Grecja musi szybko zrealizować obietnicę zapewnienia schronienia 50 tysiącom uchodźców; Unia Europejska powinna w tym pomóc Atenom - powiedziała kanclerz Niemiec Angela Merkel w opublikowanym w sobotę wywiadzie dla gazety "Bild".

Merkel przypomniała, że zgodnie z pierwotnym planem owe miejsca dla 50 tys. uchodźców miały być w Grecji przygotowane do końca 2015 roku. Opóźnienie trzeba jak najprędzej nadrobić. Kanclerz zapewniła, że Ateny mogą liczyć na zwiększone wsparcie UE.

Reuters odnotowuje, że Austria, ostatni kraj na drodze setek tysięcy uchodźców i migrantów do Niemiec, wprowadziła ostatnio restrykcje na swych granicach, "powodując efekt domina w Europie", w rezultacie czego dziesiątki tysięcy uchodźców utknęło w Grecji w fatalnych warunkach.

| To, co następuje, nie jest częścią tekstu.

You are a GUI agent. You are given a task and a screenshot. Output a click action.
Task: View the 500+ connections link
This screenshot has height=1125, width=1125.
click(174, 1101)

Zdaniem kanclerz Austria i kraje bałkańskie, które jednostronnie wprowadziły kontrole graniczne, są w znacznej mierze odpowiedzialne za skomplikowanie się sytuacji w Grecji.

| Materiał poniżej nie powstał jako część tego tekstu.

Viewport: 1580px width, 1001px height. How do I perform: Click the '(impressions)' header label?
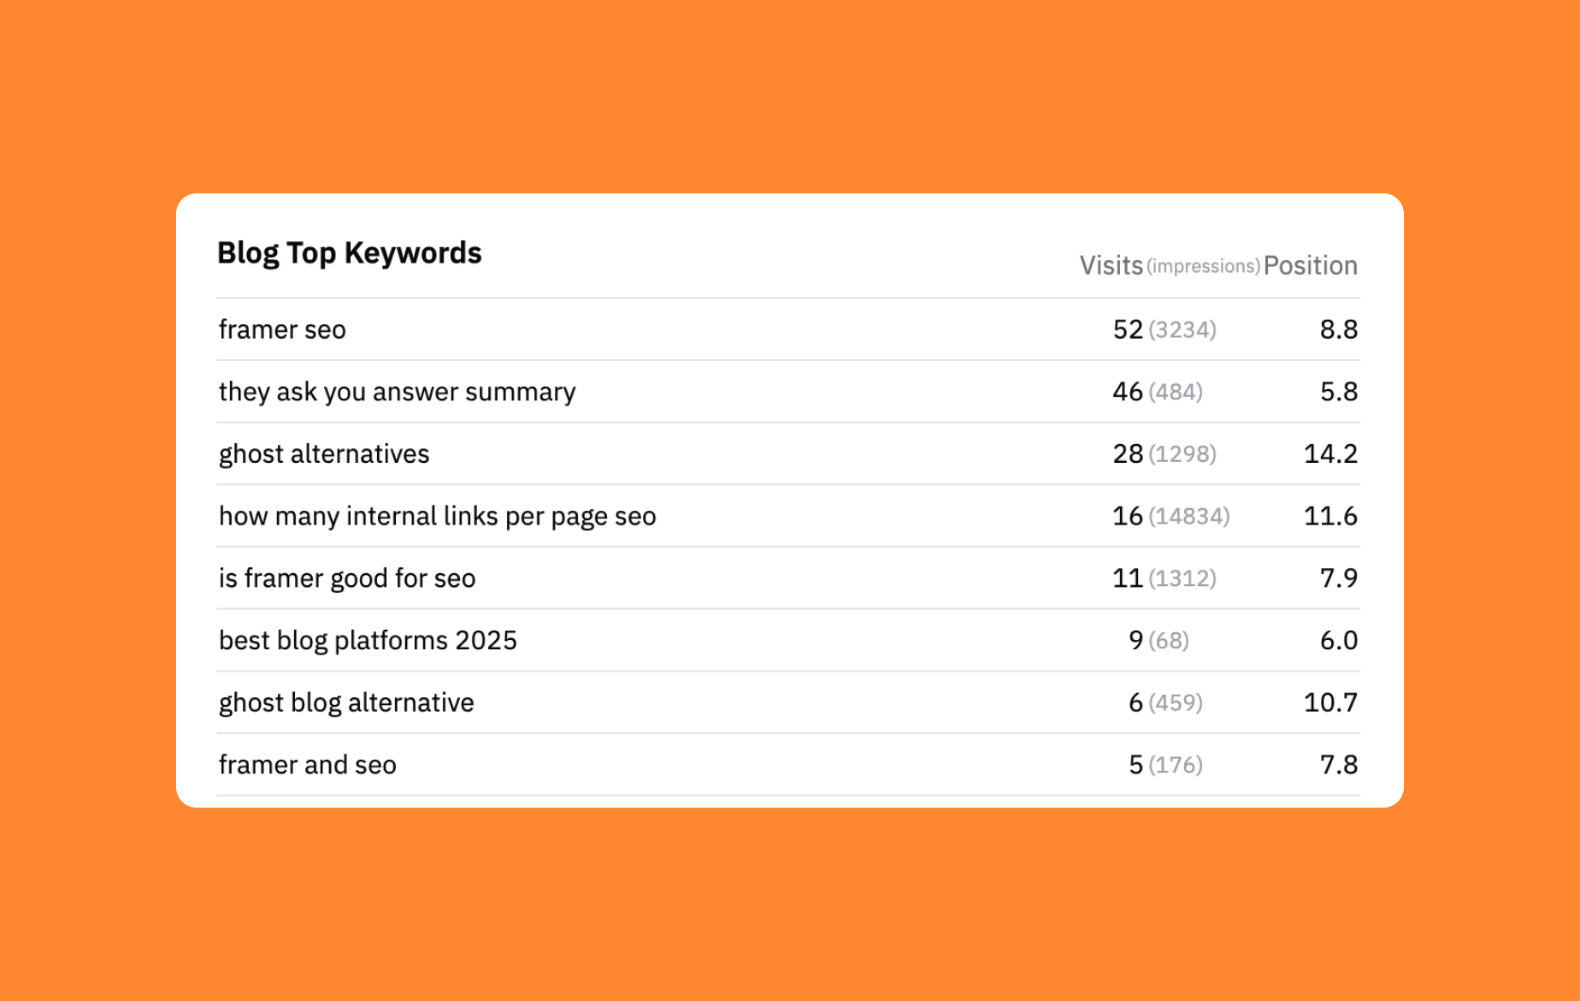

Grecki premier Aleksis Cipras zarzucił Austrii i państwom bałkańskim, że "rujnują Europę", wprowadzając restrykcje na granicach, by spowolnić przepływ migrantów zmierzających z Grecji na północ.

Reuters zwraca uwagę, że całkiem odmienne stanowisko zajął w tej kwestii szef bawarskiej CSU Horst Seehofer, którego zdaniem decyzje Austrii i innych krajów w sprawie kontroli granicznych są korzystne dla Niemiec, ponieważ ograniczają napływ uchodźców.

W wywiadzie dla "Spiegla" Seehofer powiedział, że "nastąpił punkt zwrotny w polityce wobec uchodźców za sprawą zamknięcia znacznych części trasy bałkańskiej".